To address these issues, VAST Data teamed with NVIDIA to build a reference architecture that can handle petabyte-scale AI workloads without performance lags. The joint reference architecture, which combines VAST Data’s LightSpeed universal storage platform with NVIDIA’s DGX A100 universal AI system, delivers more than 170GB/s of throughput for both GPU-intensive and storage-intensive AI workloads. The solution uses VAST’s capabilities, including NFS (Network File System)-over-RDMA, which allows NFS to run natively at full line speed; NFS Multipath, which aggregates all network bandwidth to establish a single NFS connection; and NVIDIA GPUDirect Storage, as well as a converged fabric design.
This approach to building AI clusters opens up all of the high-bandwidth pipes that were previously reserved for machine-to-machine communication and also makes them available for storage I/O, said Jeff Denworth, co-founder and CMO at VAST Data.
The new reference architecture provides eight times more available bandwidth per NVIDIA DGX A100 server.

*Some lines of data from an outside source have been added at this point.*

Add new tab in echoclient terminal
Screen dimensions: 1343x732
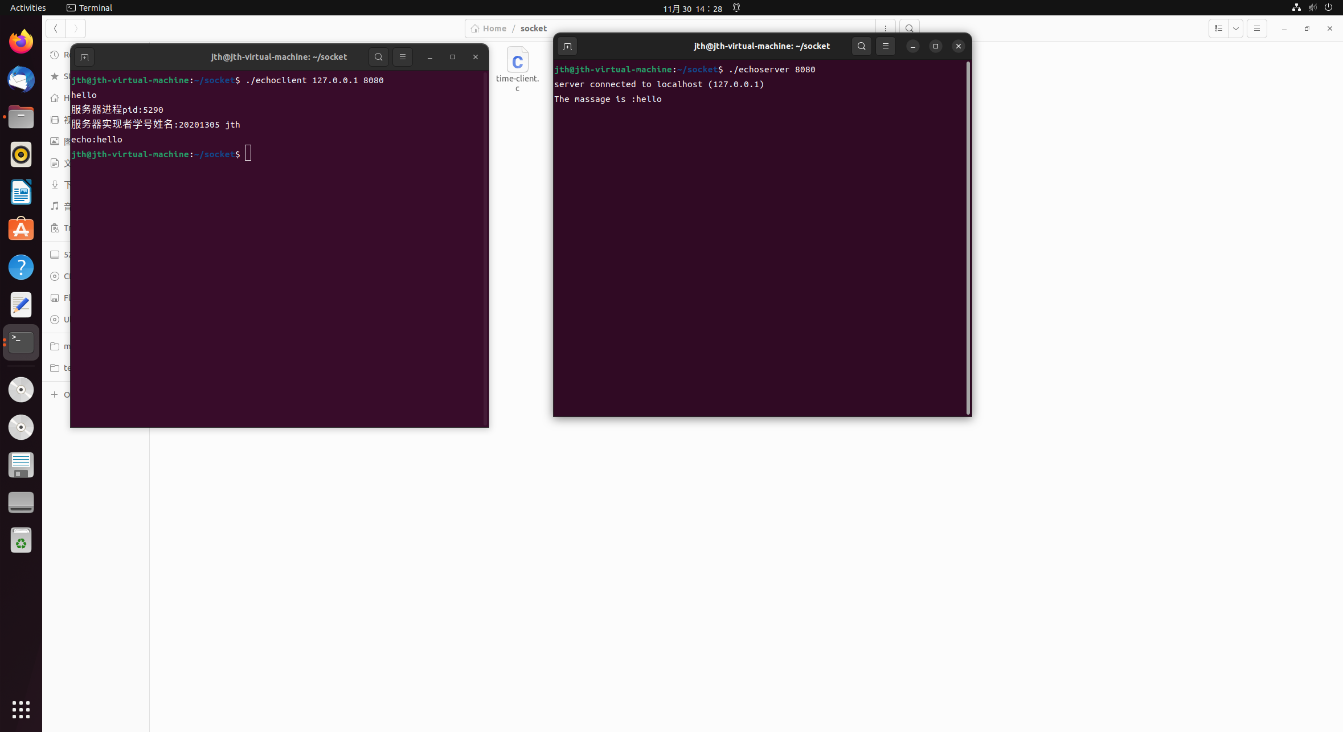tap(84, 57)
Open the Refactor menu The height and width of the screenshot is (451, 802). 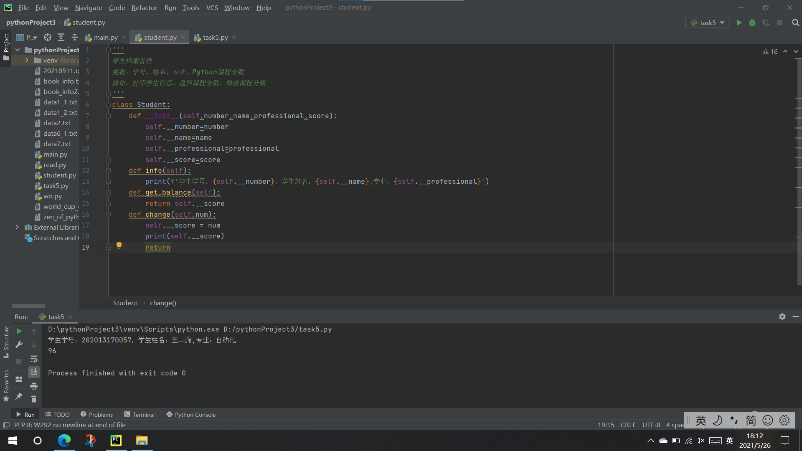[x=144, y=8]

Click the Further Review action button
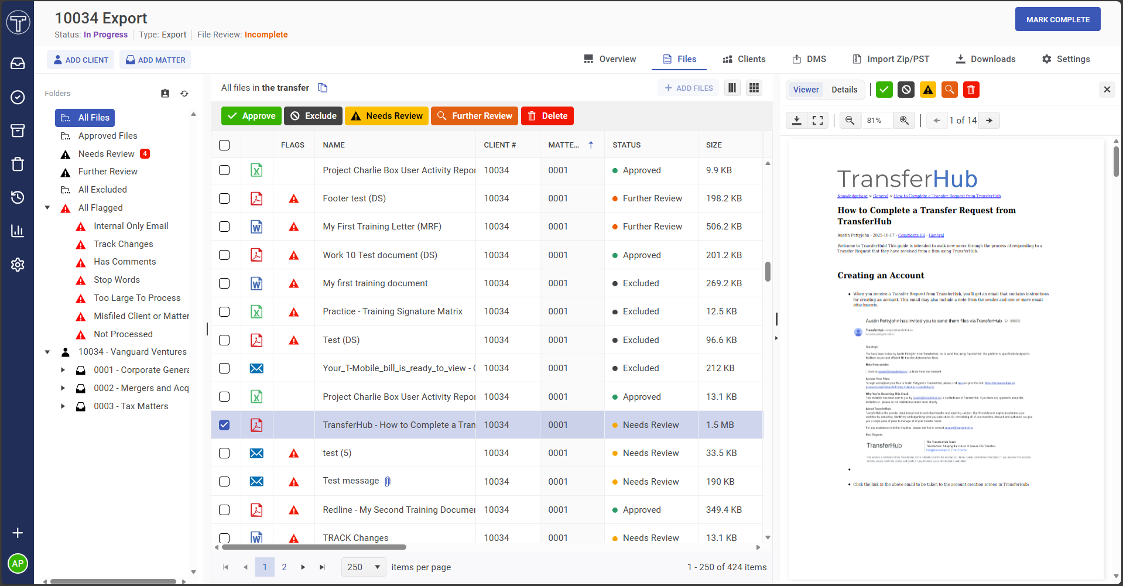(474, 115)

It also enables storage to scale to handle up to four NVIDIA DGX A100 servers, delivering more than 140GB/s of I/O bandwidth.

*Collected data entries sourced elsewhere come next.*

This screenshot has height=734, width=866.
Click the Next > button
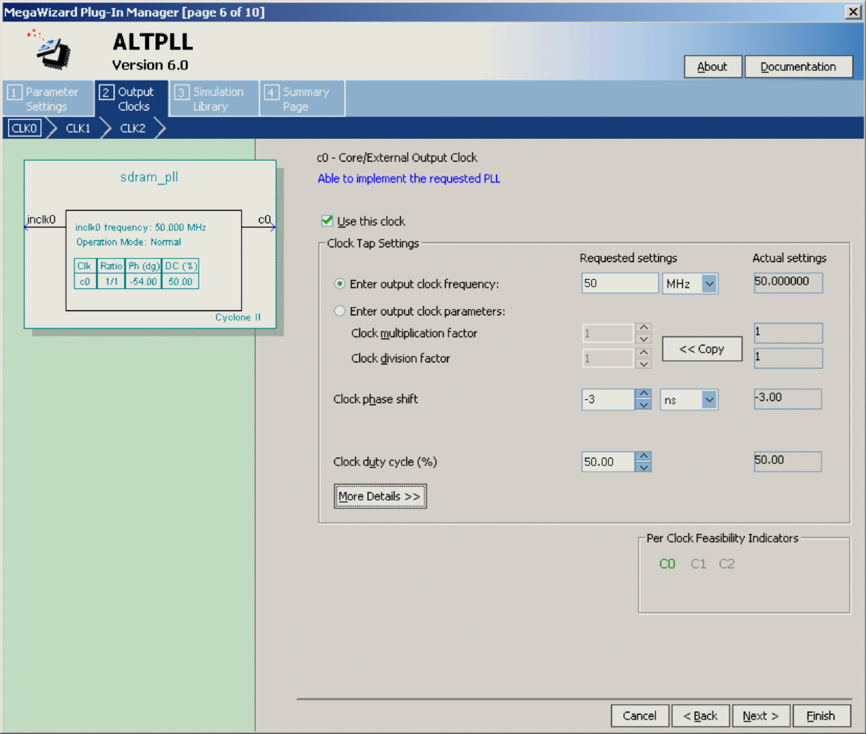(x=760, y=716)
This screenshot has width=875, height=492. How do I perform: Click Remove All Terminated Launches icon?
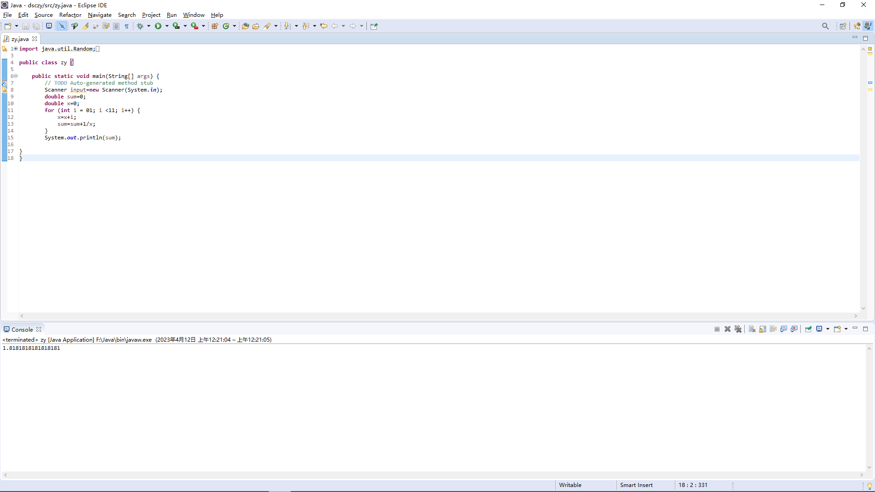click(738, 329)
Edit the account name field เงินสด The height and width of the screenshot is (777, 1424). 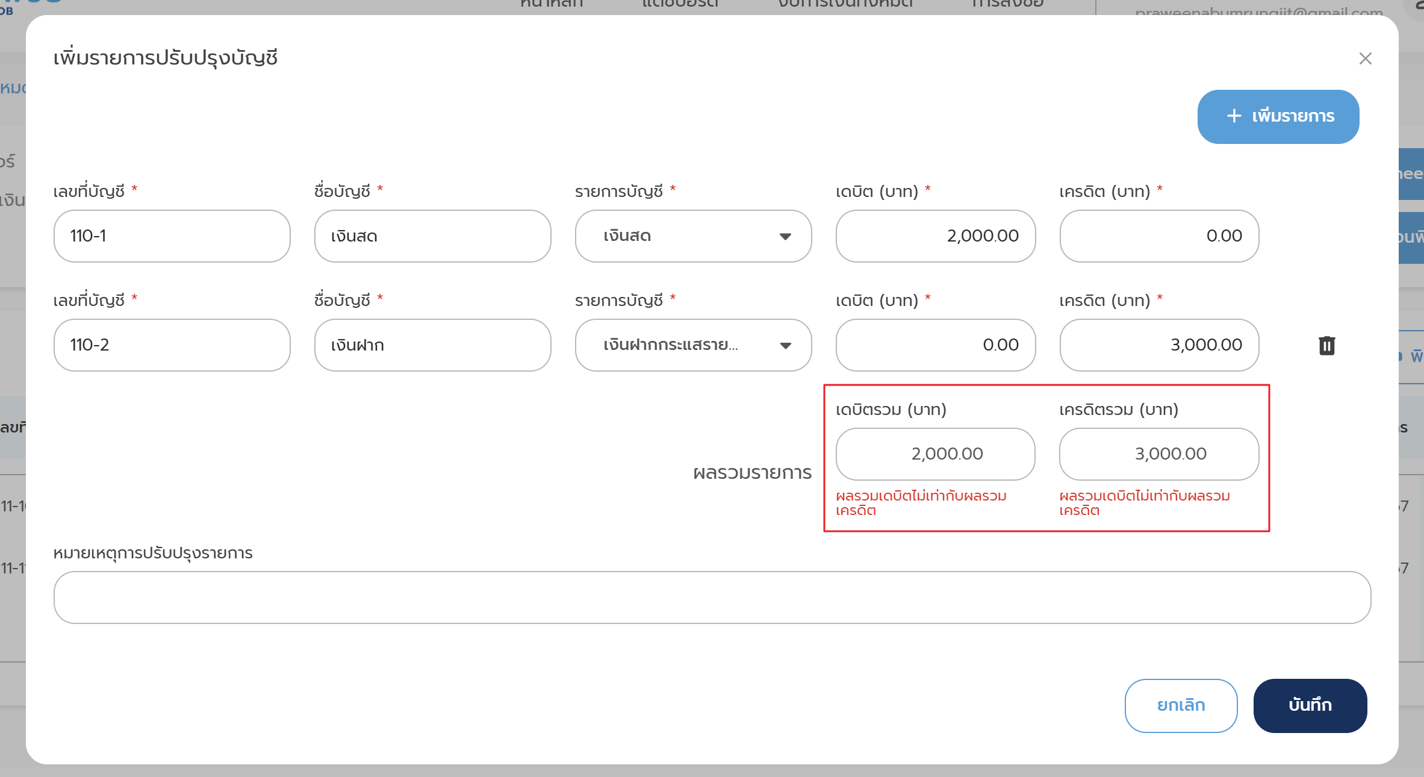point(432,236)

The reference architecture can help get processes that require low latency, high availability, high throughput, and the ability to handle both random small-file, metadata-intensive I/O and sequential large-file I/O up and running quickly. This includes big data analytics, AI/ML/DL training, inferencing type workloads, AI video and geospatial imagery analysis.

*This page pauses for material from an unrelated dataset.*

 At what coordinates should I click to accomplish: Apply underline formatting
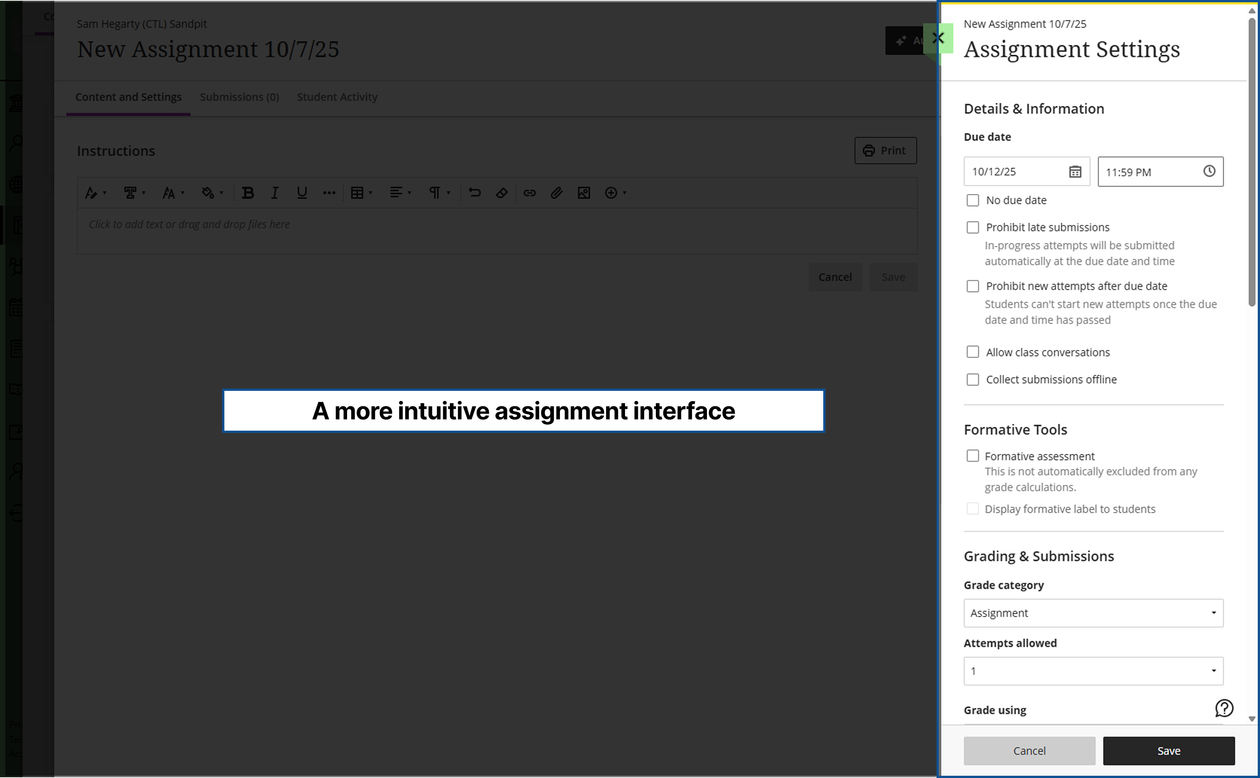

“The need for accelerated compute is really what led to the tremendous success of NVIDIA in these markets with their GPUs,” said Eric Burgener, a research vice president in IDC’s Platforms and Technologies Group. “The accelerated performance of GPUs was welcomed, but traditional storage platforms couldn’t really keep them fed with data, which meant that there were inefficiencies; GPUs were being underutilized because of storage limitations.”
Burgener explained that existing unstructured storage platforms are optimized either for random, small-file, low latency, high availability, metadata-intensive I/O or sequential large-file high throughput and bandwidth I/O. This leads to siloed environments where customers decide what workload they have and buy the appropriate unstructured storage platform.
“The NGAs in large part require a single storage platform that can handle all of these I/O profiles at the same time, which is very different from traditional batch-oriented analytics,” he added. “By combining newer technologies like storage-class memory, NVMe and NVMe over Fabrics, software-defined storage and scale-out architectures in an entirely new design, VAST Data has created a single platform that can simultaneously handle both sets of requirements cost-effectively.”
While it’s certainly possible to assemble the compute, storage, networking and software needed to run these types of scale-out analytic workloads, reference architectures can simplify the process. They can also simplify use, purchase and support.